-- Start of TEXT EXTRACT --

# Answer to Question #44998 in C++ for Palak

Question #44998

Alia is appearing for the board exams. In order to qualify for the next class Alia need to get exactly X credits. In current semester Alia has to study N number of subjects, and every subject contains C credits. Upon deliberation, Alia has decided that it's better to concentrate on some subjects instead of all. Now Alia is seeking your help to let her know the number of options available for her, such that choosing any one option will promote her to the next standard.

Input Specification:

First line starts with T, number of test cases. Each test case contains N and X, and then next line contains N spaced integers each represent credit (C) associated with i-th subject.

-- End of TEXT EXTRACT --
-- Start of DATA --

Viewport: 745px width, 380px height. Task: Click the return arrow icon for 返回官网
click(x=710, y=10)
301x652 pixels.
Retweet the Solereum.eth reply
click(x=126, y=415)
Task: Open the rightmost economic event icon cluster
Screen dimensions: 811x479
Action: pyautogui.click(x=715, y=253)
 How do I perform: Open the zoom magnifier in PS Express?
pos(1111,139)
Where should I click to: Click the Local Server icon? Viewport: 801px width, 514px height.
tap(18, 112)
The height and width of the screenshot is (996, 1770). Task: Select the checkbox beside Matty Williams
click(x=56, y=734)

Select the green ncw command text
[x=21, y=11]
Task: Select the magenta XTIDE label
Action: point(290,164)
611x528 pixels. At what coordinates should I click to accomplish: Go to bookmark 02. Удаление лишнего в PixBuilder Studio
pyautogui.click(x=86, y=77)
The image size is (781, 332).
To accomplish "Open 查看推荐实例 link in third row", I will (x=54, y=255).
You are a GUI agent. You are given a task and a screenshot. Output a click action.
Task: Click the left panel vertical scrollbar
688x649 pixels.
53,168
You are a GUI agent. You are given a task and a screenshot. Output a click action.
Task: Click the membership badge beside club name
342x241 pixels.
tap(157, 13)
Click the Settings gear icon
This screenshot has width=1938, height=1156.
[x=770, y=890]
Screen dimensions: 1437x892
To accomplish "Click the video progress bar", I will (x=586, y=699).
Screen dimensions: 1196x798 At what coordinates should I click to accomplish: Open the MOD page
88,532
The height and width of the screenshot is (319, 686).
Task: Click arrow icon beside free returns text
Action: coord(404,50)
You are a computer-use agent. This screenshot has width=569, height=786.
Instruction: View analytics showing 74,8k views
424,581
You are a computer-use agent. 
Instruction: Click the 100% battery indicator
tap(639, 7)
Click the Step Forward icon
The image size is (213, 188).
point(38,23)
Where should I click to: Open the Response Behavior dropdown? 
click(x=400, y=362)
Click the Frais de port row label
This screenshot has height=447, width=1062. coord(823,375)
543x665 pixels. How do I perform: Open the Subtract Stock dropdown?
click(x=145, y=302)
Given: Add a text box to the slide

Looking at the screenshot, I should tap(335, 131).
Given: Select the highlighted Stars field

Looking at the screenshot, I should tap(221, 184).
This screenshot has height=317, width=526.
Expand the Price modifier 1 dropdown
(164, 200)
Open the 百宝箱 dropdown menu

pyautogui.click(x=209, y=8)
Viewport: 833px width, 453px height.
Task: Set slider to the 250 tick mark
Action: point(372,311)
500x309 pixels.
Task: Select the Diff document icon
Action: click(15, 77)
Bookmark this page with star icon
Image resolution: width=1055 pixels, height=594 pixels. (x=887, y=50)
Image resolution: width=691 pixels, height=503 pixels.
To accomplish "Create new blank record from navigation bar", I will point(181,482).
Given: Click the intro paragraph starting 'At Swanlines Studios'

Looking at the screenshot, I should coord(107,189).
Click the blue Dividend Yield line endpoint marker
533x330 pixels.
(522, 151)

-- End of DATA --

* _PROBLEMS TO SOLVE_
A. Answer these questions from the credits problem statement:
(i) How many credits does Alia need to qualify for the next class?
(ii) What does the first line of the input give?
(iii) What does the line after N and X contain?
B. Reproduce part of the credits problem statement word for word: begin at the words "Alia is appearing" and stop after "the next standard.".
C. Resume the credits problem statement after its last sentence.

* _ANSWERS FOR THIS EXERCISE_
A.
(i) Exactly X credits.
(ii) T, the number of test cases.
(iii) N spaced integers, each the credit (C) of the i-th subject.

B.
Alia is appearing for the board exams. In order to qualify for the next class Alia need to get exactly X credits. In current semester Alia has to study N number of subjects, and every subject contains C credits. Upon deliberation, Alia has decided that it's better to concentrate on some subjects instead of all. Now Alia is seeking your help to let her know the number of options available for her, such that choosing any one option will promote her to the next standard.

C.
Output Format:

Print the total number of ways available for Alia to qualify for next standard.

Constraints:

1<=T<=10

1<=N<=20

1<=C<=30

1<=X<=500

Sample Input and Output

SNo. Input Output

1

2

5 15

1 2 3 4 5

20 30

30 25 21 25 20 12 19 15 10 28 25 17 21 28 18 27 19 24 21 24

1

3

Input Specification:

First line starts with T, number of test cases. Each test case contains N and X, and then next line contains N spaced integers each represent credit (C) associated with i-th subject.

Output Format:

Print the total number of ways available for Alia to qualify for next standard.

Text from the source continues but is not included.